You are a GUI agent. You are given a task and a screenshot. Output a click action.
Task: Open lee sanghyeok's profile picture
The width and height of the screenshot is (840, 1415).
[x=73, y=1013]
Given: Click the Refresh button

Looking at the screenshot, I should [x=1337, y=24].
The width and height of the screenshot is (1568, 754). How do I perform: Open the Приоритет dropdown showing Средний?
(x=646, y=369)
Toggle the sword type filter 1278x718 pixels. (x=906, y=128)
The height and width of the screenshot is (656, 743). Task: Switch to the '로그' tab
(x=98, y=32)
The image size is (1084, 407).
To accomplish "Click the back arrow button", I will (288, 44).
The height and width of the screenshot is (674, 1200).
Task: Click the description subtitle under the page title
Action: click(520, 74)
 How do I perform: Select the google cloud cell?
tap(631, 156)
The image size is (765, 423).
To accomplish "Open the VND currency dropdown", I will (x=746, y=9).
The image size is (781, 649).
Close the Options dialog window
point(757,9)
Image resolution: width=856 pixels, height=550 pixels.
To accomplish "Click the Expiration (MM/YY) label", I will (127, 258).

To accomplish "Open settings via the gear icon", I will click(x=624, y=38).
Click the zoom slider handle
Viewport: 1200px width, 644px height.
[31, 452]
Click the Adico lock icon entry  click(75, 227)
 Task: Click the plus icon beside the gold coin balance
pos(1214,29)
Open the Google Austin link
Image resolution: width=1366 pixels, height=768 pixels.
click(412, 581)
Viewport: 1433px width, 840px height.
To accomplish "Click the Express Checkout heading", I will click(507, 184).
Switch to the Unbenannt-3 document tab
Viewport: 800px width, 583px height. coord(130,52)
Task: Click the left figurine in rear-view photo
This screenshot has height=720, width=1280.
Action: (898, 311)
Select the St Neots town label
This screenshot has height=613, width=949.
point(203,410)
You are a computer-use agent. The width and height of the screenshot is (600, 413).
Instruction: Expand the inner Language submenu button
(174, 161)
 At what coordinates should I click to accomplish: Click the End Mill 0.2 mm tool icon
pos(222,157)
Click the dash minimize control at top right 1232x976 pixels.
::::
### WHAT THE TASK REQUIRES
Retype the whole listing above, line for line and exactly.

### ANSWER FOR THE TASK
You are a GUI agent. You are given a task and a screenshot. Output a click action.
Task: Open lee sanghyeok's profile picture
The width and height of the screenshot is (840, 1415).
[x=73, y=1013]
Given: Click the Refresh button

Looking at the screenshot, I should [x=1337, y=24].
The width and height of the screenshot is (1568, 754). How do I perform: Open the Приоритет dropdown showing Средний?
(x=646, y=369)
Toggle the sword type filter 1278x718 pixels. (x=906, y=128)
The height and width of the screenshot is (656, 743). Task: Switch to the '로그' tab
(x=98, y=32)
The image size is (1084, 407).
To accomplish "Click the back arrow button", I will (288, 44).
The height and width of the screenshot is (674, 1200).
Task: Click the description subtitle under the page title
Action: click(520, 74)
 How do I perform: Select the google cloud cell?
tap(631, 156)
The image size is (765, 423).
To accomplish "Open the VND currency dropdown", I will (x=746, y=9).
The image size is (781, 649).
Close the Options dialog window
point(757,9)
Image resolution: width=856 pixels, height=550 pixels.
To accomplish "Click the Expiration (MM/YY) label", I will (127, 258).

To accomplish "Open settings via the gear icon", I will click(x=624, y=38).
Click the zoom slider handle
Viewport: 1200px width, 644px height.
[31, 452]
Click the Adico lock icon entry  click(75, 227)
 Task: Click the plus icon beside the gold coin balance
pos(1214,29)
Open the Google Austin link
Image resolution: width=1366 pixels, height=768 pixels.
click(412, 581)
Viewport: 1433px width, 840px height.
To accomplish "Click the Express Checkout heading", I will click(507, 184).
Switch to the Unbenannt-3 document tab
Viewport: 800px width, 583px height. coord(130,52)
Task: Click the left figurine in rear-view photo
This screenshot has height=720, width=1280.
Action: (898, 311)
Select the St Neots town label
This screenshot has height=613, width=949.
point(203,410)
You are a computer-use agent. The width and height of the screenshot is (600, 413).
Instruction: Expand the inner Language submenu button
(174, 161)
 At what coordinates should I click to accomplish: Click the End Mill 0.2 mm tool icon
pos(222,157)
Click the dash minimize control at top right 1232x976 pixels.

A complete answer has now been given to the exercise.